Dans ce contexte, le sevrage tabagique comporte des bénéfices majeurs, et, ce quel que soit le niveau de consommation. « Il n’existe pas de petit tabagisme. Toute consommation, même de quelques cigarettes par jour ou une exposition au tabagisme passif, expose à une augmentation des risques cardio-vasculaires », rappelle le porte-parole de la Société francophone de tabacologie.
Les bénéfices d’un arrêt du tabac sont par ailleurs d’autant plus importants que le sevrage est précoce. « Arrêter de fumer avant 40 ans élimine à 90 % le surrisque ultérieur de décès par maladie cardio-vasculaire et arrêter avant 30 ans l’élimine pratiquement à 100 %, rappelait la Fédération française de cardiologie, en 2018, lors de la publication du BEH. Mais, même au-delà de 60 ou 70 ans, arrêter de fumer diminue encore le risque de pathologies liées au tabac, en particulier celui d’accidents cardio-vasculaires ».

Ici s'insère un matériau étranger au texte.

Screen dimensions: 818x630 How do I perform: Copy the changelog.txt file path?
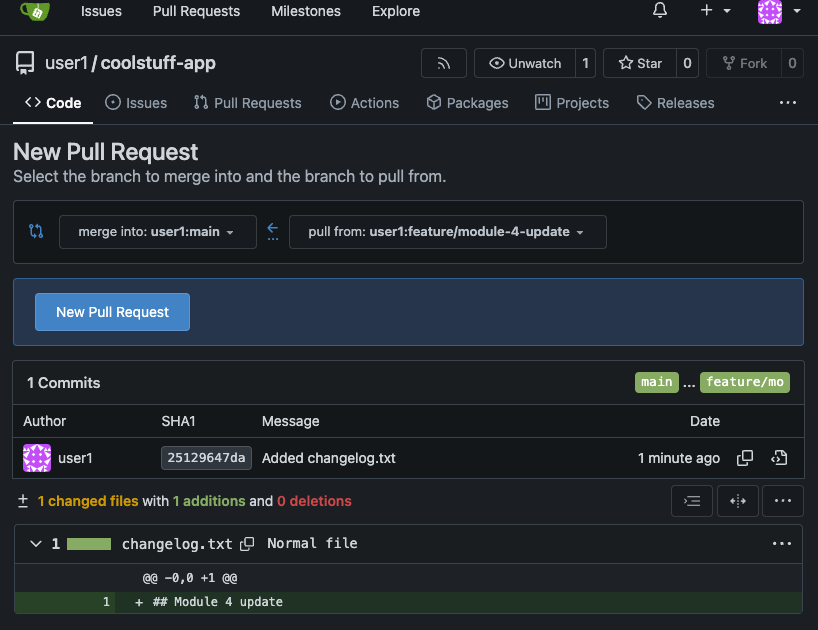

Reste que le sevrage est complexe et peut être négligé par le corps médical. « Fumer, ce n’est pas une liberté, c’est une dépendance à une drogue dure, appuie le Pr Daniel Thomas. Beaucoup de fumeurs et de médecins considèrent que l’arrêt du tabac est une démarche individuelle, le résultat d’une volonté, alors qu’une aide est souvent nécessaire ».
Chez les femmes, le sevrage peut se révéler plus complexe. Outre la crainte d’une prise de poids, elles cumulent plus de facteurs générateurs d’échecs ou de rechutes (stress, conciliation des vies professionnelle et familiale, etc.). Que l’approche soit comportementale ou par le biais de substituts nicotiniques ou d'autres aides médicamenteuses (varénicline, bupropion), l’essentiel, estime le cardiologue, est « d’engager la démarche de sevrage, qui peut être progressive, puis d'accompagner le fumeur dans cette démarche ».